I hope May is going well for all of you! It has for me! I’ve been reading a lot this month, and I managed to finish some books recently. As of now, I’m still reading Firekeeper’s Daughter by Angeline Boulley, and I started a new one that I would like to show you today!
Content warning: this review contains brief discussions on sexual acts.
The Paper Palace by Miranda Cowley Heller is about a woman who has to choose between the life she’s had and the one she wants to live. It’s a nice July morning, and Elle, a 50-year-old mother of three, awakens at “The Paper Palace” – the family summer place which she has visited every summer of her life. But this morning is different: she had sex with her dear childhood friend Jonas for the first time behind their spouses’ backs the night before. Now, over the next 24 hours, Elle has to decide between the life she has made with her beloved husband Peter, and the life she always imagined that she would have with Jonas if it weren’t for a tragic event that changed their lives forever.
I’m nearly halfway through the book, and I like it. Elle gives me Laura-Dern vibes. I’m not fully sure why, but maybe it’s in the snarky, but insecure manner that she presents herself. It’s a nice character study so far. It contains plenty of flashbacks to show all of the events that influenced the decision that Elle is supposed to make in the present day. It also pads out the pages because if one takes away said flashbacks, not much happens in the novel in general. This is not a bad thing as plenty of character studies (even the good ones) tend to do this. It all depends on how strong the main characters are, and so far, Elle and her family are compelling.
In addition, the book has given me a roller coaster of emotions. For starters, Elle’s mom revealed early in the books that she used to give blow jobs to her first step-father when she was young. When Elle’s grandmother walked in on them in the act, she slaps her daughter instead of her then husband. This rightfully made me angry. Then, about a chapter later, when Elle is describing her mother’s personality, she calls her an ass and like Margaret Dumont – an actress best known for her work with the Marx Brothers. Those who’ve read my reviews in the past will know how much I love that comedy team. Cowley Heller had me at Margaret Dumont.

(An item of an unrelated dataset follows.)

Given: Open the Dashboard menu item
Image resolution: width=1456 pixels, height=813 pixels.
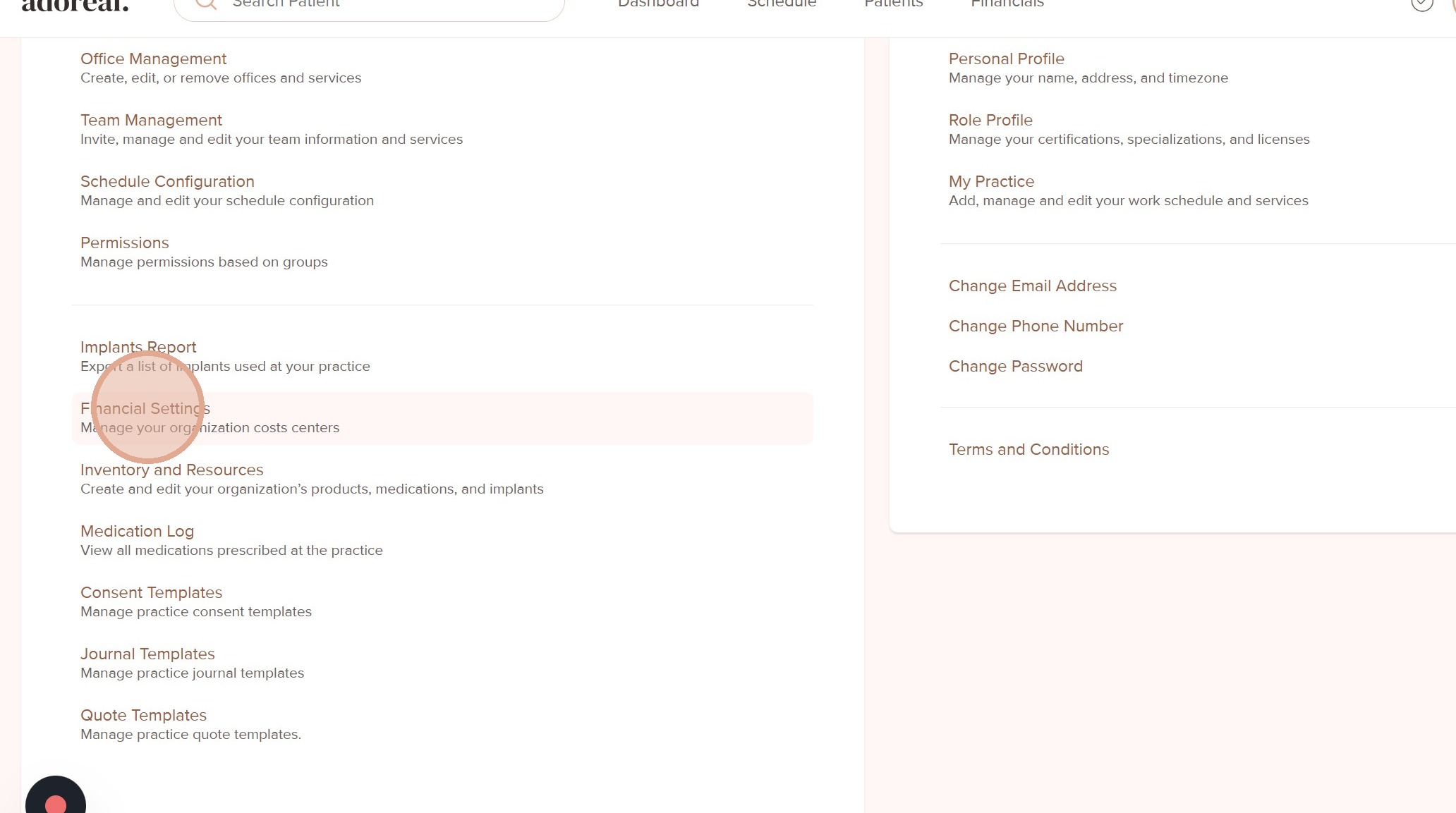Looking at the screenshot, I should [x=658, y=4].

Nan McNamara narrates the audiobook. She is an actress who has appeared on screen in television shows like Switched at Birth and Criminal Minds. She has also recorded several audiobooks for fiction titles like A Circle of Wives by Alice LaPlante as well as nonfiction ones like Antitrust by Amy Klobuchar and This is Your Brain on Birth Control by Sarah Hill. McNamara does a very good job so far. Part of what I said about how Elle gives off Laura-Dern vibes is because of how the narrator sounds when she portraying the character, which is extremely suitable. I also enjoyed how McNamara voices Elle’s mom as a very refined and smug. In addition, she does the kid voices well except for Elle’s oldest son Jack, for he’s supposed to be a teenager, and he still sounds like he’s 10.
We have now come to the end of the thirty-third chapter of “What Am I Reading?”